Currently, many osteoarthritis patients receive only physical therapy and non-steroidal anti-inflammatory drugs to manage the condition. But those remedies often are not enough to restore function and eliminate the severe pain caused by osteophytes, tiny bone spikes that grow on chronically inflamed joints. An estimated 3% of osteoarthritis patients—around 1 million people in the U.S. alone—become addicted to opioids as a result.
Injections of R805/CX-011 may offer a less expensive, less invasive option that could be delivered several times a year in an outpatient clinic. It has the potential to delay or even reduce the need for joint replacement surgery, the only existing FDA-approved therapy for osteoarthritis.
The researchers also plan to explore the efficacy of R805/CX-011 for stimulating tissue regeneration in a broad range of other medical conditions, including pulmonary fibrosis and bone loss resulting from chronic obesity.

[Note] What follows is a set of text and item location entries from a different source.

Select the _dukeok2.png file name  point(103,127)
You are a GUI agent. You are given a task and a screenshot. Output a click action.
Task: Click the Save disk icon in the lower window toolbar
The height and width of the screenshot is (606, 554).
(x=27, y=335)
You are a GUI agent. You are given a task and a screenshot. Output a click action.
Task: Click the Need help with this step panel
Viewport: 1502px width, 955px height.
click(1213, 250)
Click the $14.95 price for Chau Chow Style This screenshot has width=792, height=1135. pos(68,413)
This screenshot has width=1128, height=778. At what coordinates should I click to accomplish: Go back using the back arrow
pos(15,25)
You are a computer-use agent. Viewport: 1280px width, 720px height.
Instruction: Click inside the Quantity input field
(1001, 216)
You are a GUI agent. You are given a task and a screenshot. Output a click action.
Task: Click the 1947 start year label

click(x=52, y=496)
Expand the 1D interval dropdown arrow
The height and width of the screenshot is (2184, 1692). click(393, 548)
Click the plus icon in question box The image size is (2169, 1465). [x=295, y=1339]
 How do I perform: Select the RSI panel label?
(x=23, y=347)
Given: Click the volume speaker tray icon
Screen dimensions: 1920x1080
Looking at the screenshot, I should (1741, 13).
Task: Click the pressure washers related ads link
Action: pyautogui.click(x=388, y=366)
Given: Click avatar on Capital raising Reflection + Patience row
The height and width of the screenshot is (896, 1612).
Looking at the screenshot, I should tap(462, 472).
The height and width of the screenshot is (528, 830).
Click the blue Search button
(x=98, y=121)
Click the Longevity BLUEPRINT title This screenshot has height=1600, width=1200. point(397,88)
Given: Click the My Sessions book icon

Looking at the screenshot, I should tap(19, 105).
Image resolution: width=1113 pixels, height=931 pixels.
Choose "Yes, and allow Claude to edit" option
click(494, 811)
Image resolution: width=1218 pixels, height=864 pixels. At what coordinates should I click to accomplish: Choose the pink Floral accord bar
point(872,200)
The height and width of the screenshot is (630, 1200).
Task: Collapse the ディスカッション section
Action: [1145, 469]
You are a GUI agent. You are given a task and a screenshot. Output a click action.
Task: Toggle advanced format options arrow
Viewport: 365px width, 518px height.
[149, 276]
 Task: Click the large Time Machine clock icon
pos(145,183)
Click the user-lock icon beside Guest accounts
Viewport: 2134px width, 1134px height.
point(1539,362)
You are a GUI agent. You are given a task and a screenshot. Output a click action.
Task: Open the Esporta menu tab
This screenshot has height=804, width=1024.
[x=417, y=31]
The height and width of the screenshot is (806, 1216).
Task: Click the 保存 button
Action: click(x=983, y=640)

(Disclosure: Denis Evseenko and Ben Van Handel are co-founders and shareholders of Carthronix Inc.)
About this study
In addition to Evseenko, Hurtig and Lieberman, the study’s other authors are Ruzanna Shkhyan, Arijita Sarkar, Ben Van Handel, Jinxiu Li, Jesse York, Nicholas Banks, Robert Van der Horst, Nancy Q. Liu, Siyoung Lee, Jade Tassey and Thomas Lozito from the Departments of Orthopaedic Surgery and Stem Cell Biology and Regenerative Medicine, Keck School of Medicine of USC; Candace Flynn and Emma Lamoure from the Department of Clinical Studies, Ontario Veterinary College, University of Guelph; Paul Bajaj and Kanagasabai Vadivel from the Department of Orthopaedic Surgery, David Geffen School of Medicine, UCLA; and Hans I-Chen Harn from the Department of Pathology, Keck School of Medicine of USC and the International Research Center of Wound Repair and Regeneration, National Cheng Kung University, Taiwan.
This work was supported by the U.S. Department of Defense [W81XWH-13-1-0465]; the National Institutes of Health [R01AR071734, R01AG058624, U24DE026914, R01GM125322]; and China Medical University in Taiwan-University of Southern California research contract 005884. A generous donation from Carrol and R. Rex Parris Fund also supported this line of research.